Norwegian Dreaming: In Cod We Trust by Eric Dregni

Reviewed by Craig Cox
Plenty of nostalgic genealogy buffs set out to locate their dusty origins, but how many spend a year in their forebear’s homeland, witness the birth of their first child, and eat a whole lot of weird fish in the bargain? That’s just part of the story this fourth-generation Norwegian-Minnesotan spins in this fascinating memoir/travelogue. Dregni, a local writer, musician (Vinnie and the Stardusters), and assistant professor of English at St. Paul’s Concordia University, takes us on a sometimes rollicking, sometimes tragicomic tour of modern Norway, where the welfare system rules, the language vexes, and the food challenges even the most determined cook. On the subject of lutefisk, for example, Dregni receives this advice from one of the Trondheim natives: “First you dry the cod for months; then you put it in lut -- do you know lut? You can use it to take the paint off of wood. It is what you use to clean out your sink when it is stuck. . . . When you are ready to cook it, you soak the fish in water.

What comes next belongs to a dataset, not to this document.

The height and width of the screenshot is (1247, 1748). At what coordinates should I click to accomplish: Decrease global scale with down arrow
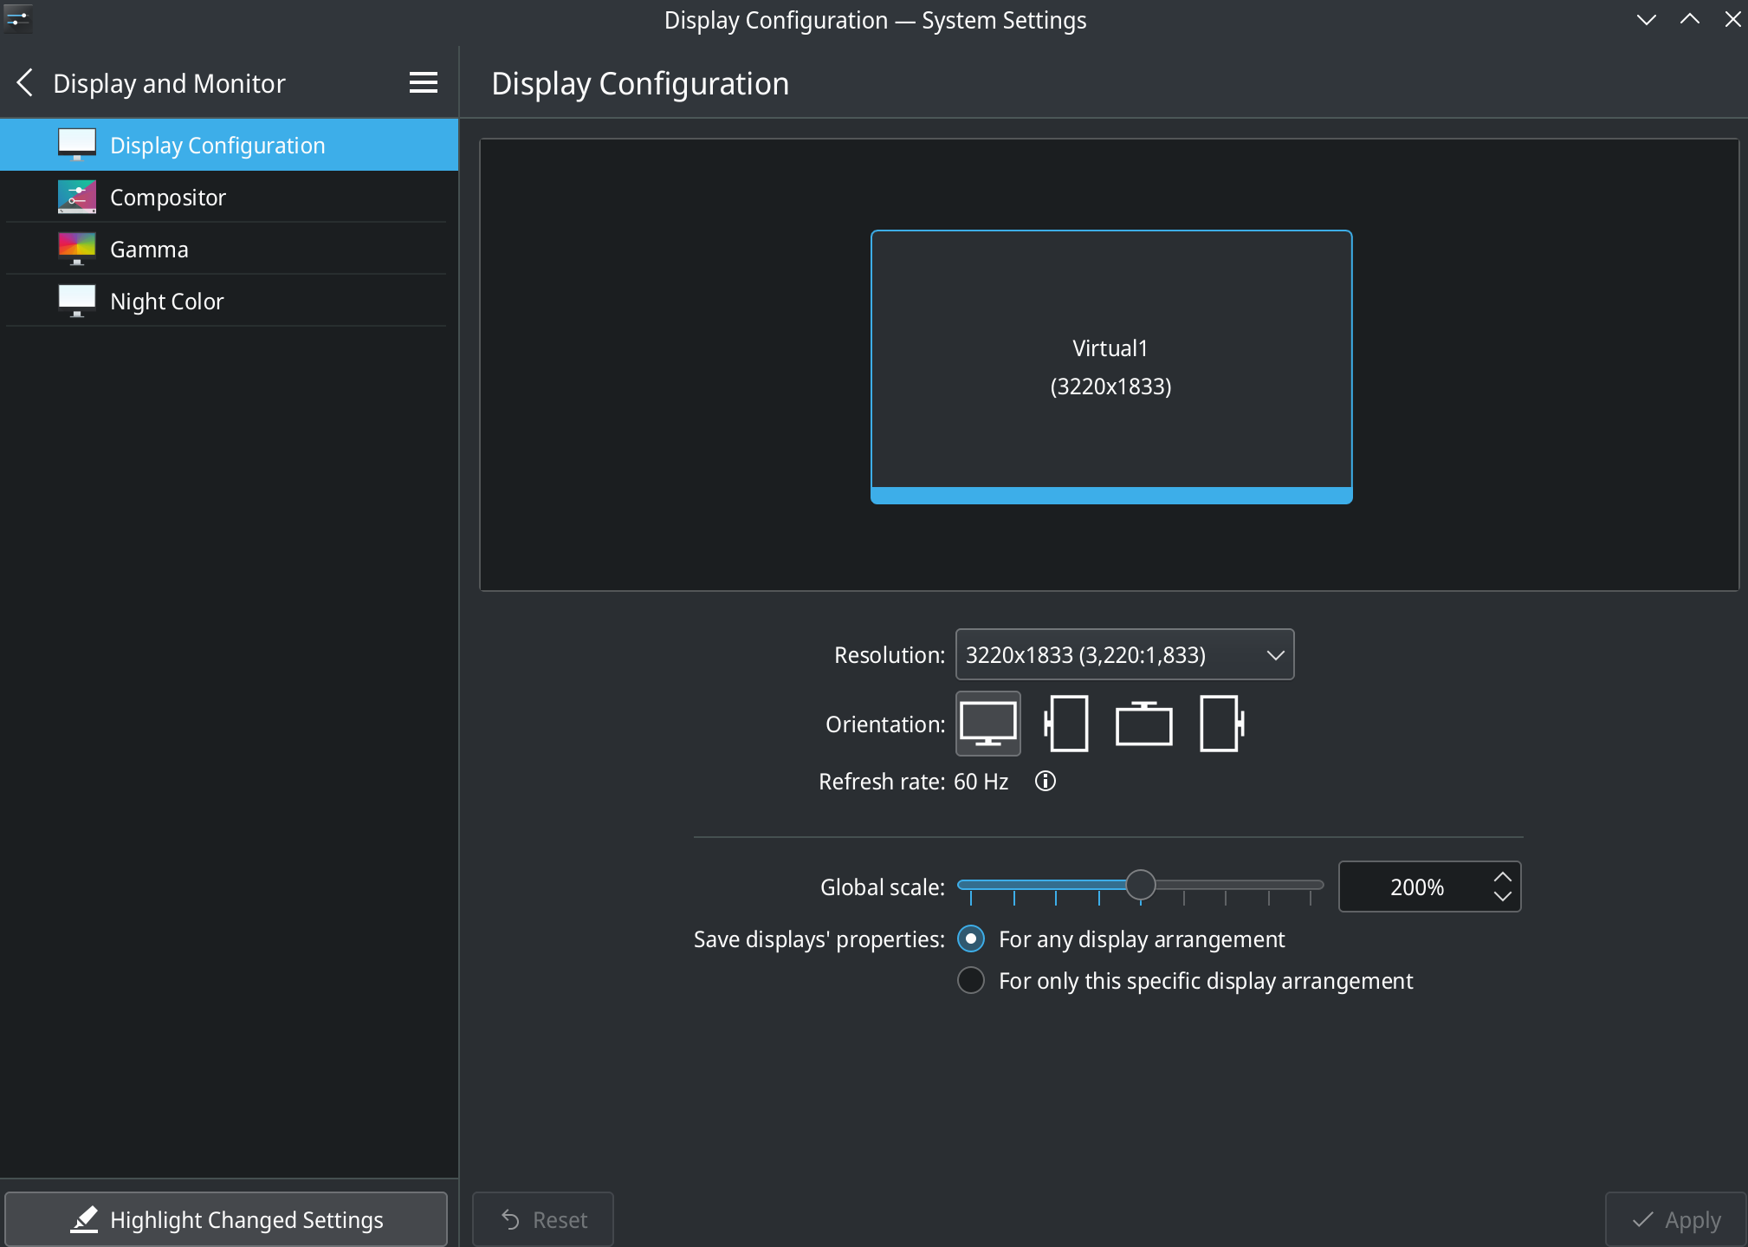(1502, 897)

There should be no yellow left; otherwise, it has too much lut left and doesn’t taste so good.”
--------------------------------------------------------------
In Cod We Trust: Living the Norwegian Dream by Eric Dregni (University of Minnesota Press, $22.95)

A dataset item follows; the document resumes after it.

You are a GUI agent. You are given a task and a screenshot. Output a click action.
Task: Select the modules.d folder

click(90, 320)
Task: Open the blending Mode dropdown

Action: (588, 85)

Book launch: Oct. 4, 3:30 p.m. Virginia Street Swedenborgian Church, 170 Virginia St., St. Paul. Slide show, with music, food and beverages. Sponsored by Common Good Books.
Book signing and slide show: Sun., Oct. 5, 6 p.m. Magers and Quinn, 3038 Hennepin Ave. S., Minneapolis.
Book signing and lutefisk tasting: Sat., Oct. 25, 12-2 p.m. Ingebretsen’s Scandinavian Gifts & Foods, 1601 E. Lake St., Minneapolis.
--------------------------------------------------------------
Through it all, Dregni, his patient wife, Katy, and their colicky newborn, Eilif, experience the Norwegian Janteloven (really subdued) culture in a way no ordinary tourist would ever dare -- living in a cramped apartment with only a wood stove for heat, struggling with the various Norwegian dialects, tramping down to the fiskehallen for their daily ration of fish, and navigating the sometimes rigid, sometimes informal local culture.
Getting a phone, for instance, took some doing because only residents could have phones, and you couldn’t become a resident unless you had a phone number. “After numerous phone calls, Arne [their landlord] solves the problem,” Dregni writes. “His son Trond agreed to put his name on the phone, so Telnor would have no problems with illegal foreigners. By the time we walked back to our apartment, the phone was already hooked up.”
The government bureaucracy was a bit daunting, and the laws against driving after having even a single beer were draconian. But having a baby? Piece of cake. Katy’s delivery in the country hospital was supervised by a calm and talented jordmor (midwife) who deftly untangled the umbilical cord from around the newborn infant’s neck, cleaned him up and delivered him, nicely swaddled, to snuggle between the new mother and father in their cozy hospital bed.
“The midwives told us that we should stay at least three or four days in our family room to make sure that the breastfeeding was going well,” Dregni writes. “In this large room with a view of the snow-capped mountains and meals delivered, why would we leave?”
That was sometimes a bit of a problem, the head midwife admitted, but most families took the hint eventually. “On the fourth day, when they served us a dinner of risegrot (heavy rice porridge smothered in butter) with hard salami, we took it as a hint that our time was up,” he notes. All this, by the way, was paid for by the Norwegian government -- including the taxi trip to and from the hospital.
Dregni does encounter some unexpected obstacles in his ultimate quest in search of his family’s homeland, and the answers he hoped to discover are not exactly what he expected. But the journey remains a rewarding one for the reader, who is treated to a quirky, yet clear-eyed glimpse at the immigrant experience -- in reverse.